Um processo mais célere, mais rápido, com medidas mais efetivas de proteção à mulher tardou, mas chegou em boa hora.

Infelizmente, os casos de abusos no uso da lei tem sido cada vez mais frequente.

Uma acusação falsa de abuso, de estupro ou de violência familiar lança, inicialmente, uma dura pecha sobre os homens acusados.

Acusações como estas tem potencial para causar abalos sociais, em relações de trabalho e, principalmente, psíquicas em homens, vítimas de falsas acusações.

Não tem sido pouco frequente a revogação de medidas protetivas após o judiciário perceber que a mulher falseou os fatos.

Uma mulher que acusa, injustamente, um homem usando os preceitos da lei da Maria da Penha abusa do poder Judiciário. Ofende um homem.

Mas, principalmente, primeiramente, prejudica todo um coletivo de mulheres, vítimas reais de violência de gênero.

À moda de “Pedro e o Lobo”, falsas acusações se multiplicam até o ponto de retirar a credibilidade das acusações sérias, verdadeiras.

Misturam-se interesses por vezes políticos, por vezes econômicos, por vezes de vaidade pessoal... ...sempre inconfessáveis.

Uma solução possível seria impor penas tão duras para acusações falsas usando a lei Maria da Penha quanto são as penas da própria lei violada.

Todo um contingente de profissionais se mobiliza para dar sustentação à mulheres em risco de violência.

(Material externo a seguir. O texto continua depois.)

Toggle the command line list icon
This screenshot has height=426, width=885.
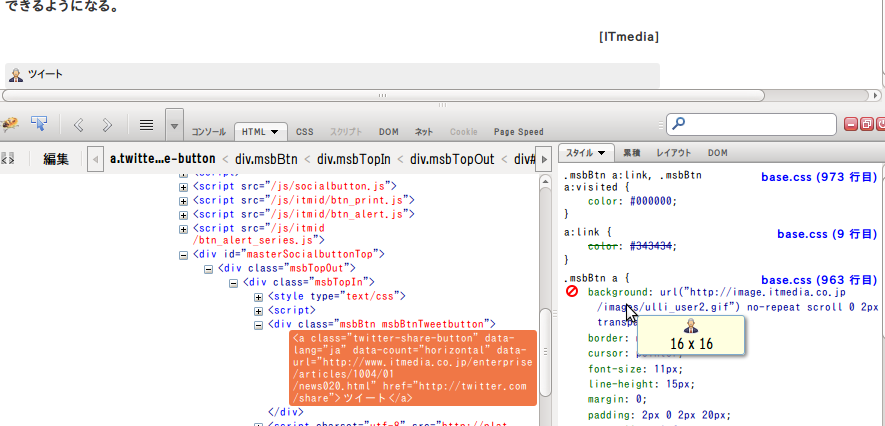click(x=146, y=125)
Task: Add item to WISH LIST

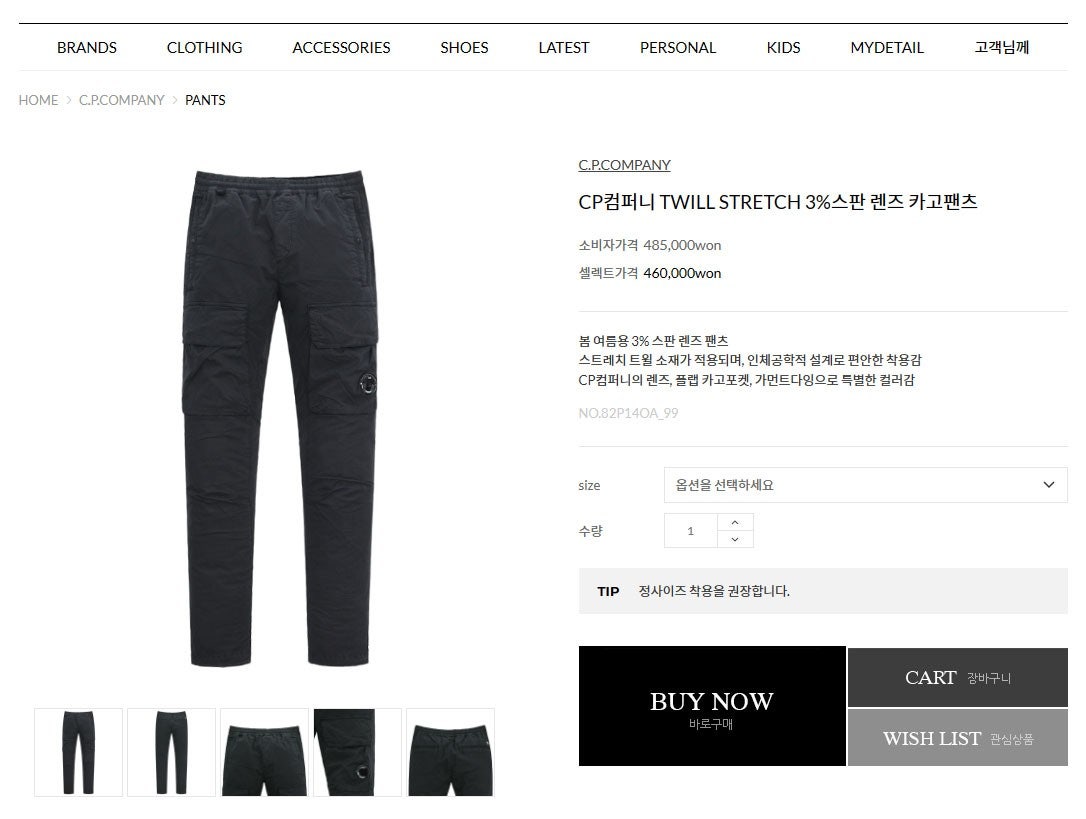Action: click(x=958, y=738)
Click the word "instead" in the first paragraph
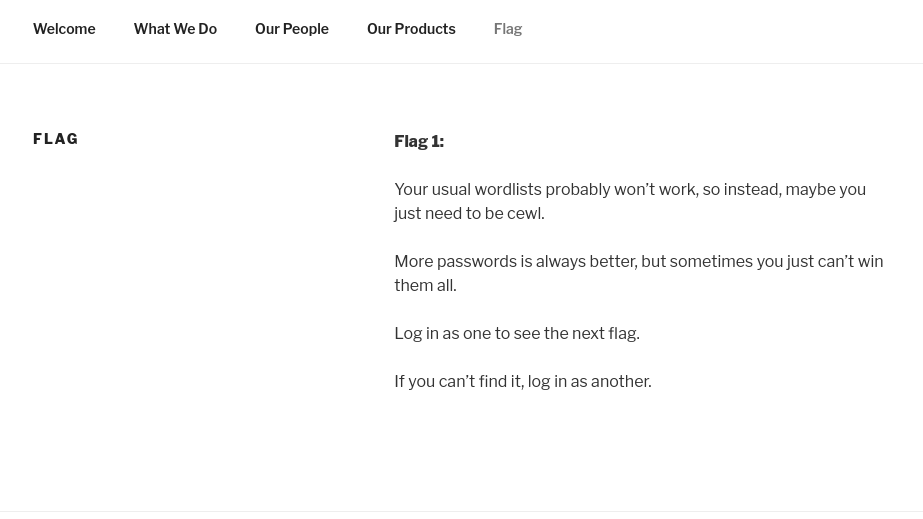The height and width of the screenshot is (519, 923). tap(751, 190)
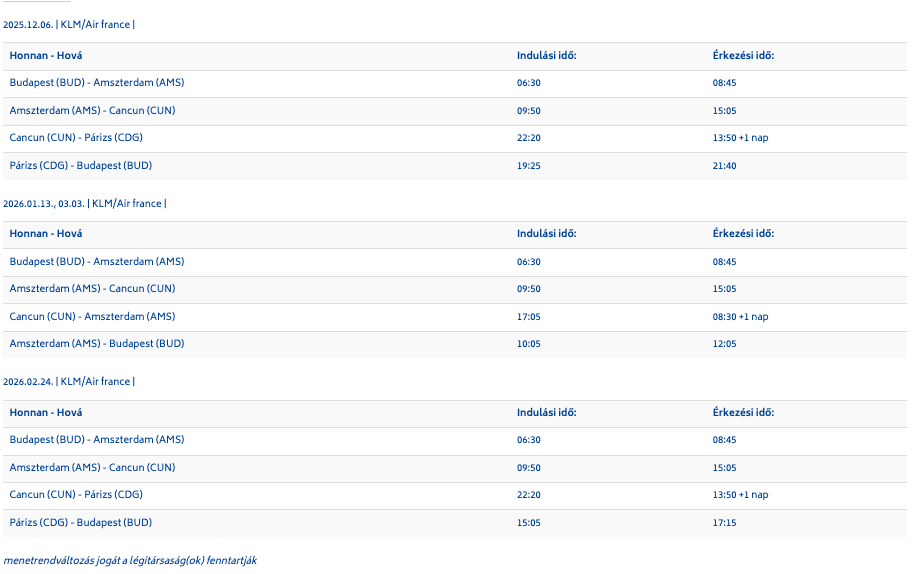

Desde o legislativo, onde são discutidas e aprovadas estas leis, ao executivo, que as promulga e ao judiciário, que as aplica, um verdadeiro exército é movido para proteger mulheres em situação de risco.

Para buscar caminhos para permitir que mulheres economicamente dependente possam denunciar abusadores e seguir com suas vidas.

Casas de apoio, equipes multidisciplinares
são criadas para esse rede de apoio à mulher.

Quando uma mulher mente, as vezes usando filhos inocentes, acusa indevidamente um homem de qualquer dos crimes previstos na lei Maria da Penha, cospe na cara de todas as mulheres que são realmente vítimas de abusadores.

E não se enganem: quem apoia estes abusos é tão culpado quando quem perpetra.

Adequar a aplicação da lei, com duras penas e punições para mulheres que abusem da estrutura pública para vendetas pessoais ou por motivos inconfessáveis, alterando fatos, mentindo, acusando falsamente é coisa urgente.

Já surgem grupos como o @MFcaluniados (muitos foram caluniados) que tem se desdobrado em denunciar casos de abuso e pedir reparação.